A focus on personal responsibility in healthcare delivery, with emphasis on timely drug delivery has been successfully implemented. It is recognized that more accurate drug administration is not the sole determinant of quality in this area, as other initiatives have demonstrated reductions in harm including avoidance of interruptions during nursing drug rounds. 16 The wider agenda about more vigilant caregivers also correlates with better outcomes seen when, for example, patients are entered into research trials, or focused safety checklists are employed. 17 The surveillance of electronic health records is reminiscent of the management interventions in the original Hawthorne experiments, now more famously known as the ‘Hawthorne effect’ in experimental interventions. 18 It is recognized that nursing staff at the point of care facilitate early detection of problems and can instigate actions that minimize patient adverse events. 19 There is also evidence that board level engagement with quality issues-including a quality committee, a defined strategy and the use of clinical dashboards with appropriate indicators-is associated with a reduction in risk-adjusted mortality. 20
As with all purely observational data, we are unable to directly attribute causation between missed drug dose rates and emergency case mortality. The data demonstrate the strongest temporal link with a reduction in the rate of uncharted doses, rather than either missed doses of all drugs or antibiotics specifically; with the initial fall in mortality occurring before any fall in missed antibiotic doses. Uncharted doses are likely to closely represent drug omissions. A small proportion of omissions may reflect improvements in the documentation of dose administration by nursing staff, although the potential disciplinary action arising from failure to document an administered drug makes this unlikely to account for a large proportion of recorded omissions. A reduction in the rate of uncharted doses without a concurrent rise in missed antibiotic doses should represent an increase in antibiotic administration. There is strong evidence that the timely administration of antibiotics is associated with reduced mortality, 21 and so it is plausible that our reported improvements in antibiotic administration rates have impacted here. The observational nature of our study design did not allow the inclusion of a control population. We are therefore unable to directly attribute improvements in mortality to the Trust's quality improvement strategy, and other unidentified confounding variables may have also influenced outcome.
Uncharted doses were not specifically focused on by the error reduction campaign, and so the reduction in their number is likely to represent an institution-wide cultural and behavioural change in attitude to errors previously perceived as unimportant. The demonstrable fall in mortality may therefore reflect more multi-factorial effects leading to a global reduction in errors.

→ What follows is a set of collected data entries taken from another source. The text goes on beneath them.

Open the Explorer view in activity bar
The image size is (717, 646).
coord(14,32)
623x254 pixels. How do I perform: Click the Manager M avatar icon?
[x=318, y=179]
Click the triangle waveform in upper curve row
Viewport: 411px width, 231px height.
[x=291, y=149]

These data have identified that markers of the precision of medicines administration and documentation could be used as performance indicators suitable for the continuous monitoring of patient care. Selecting sensitive indicators for quality of care is difficult,22,23 but we propose that ‘missed doses’ may represent patient vigilance more generally and could perform as a marker of quality of care. With the spread of electronic prescribing systems and informatics tools allowing complete data aggregation and visualization of such quality measures, many more healthcare institutions will be able to test this hypothesis.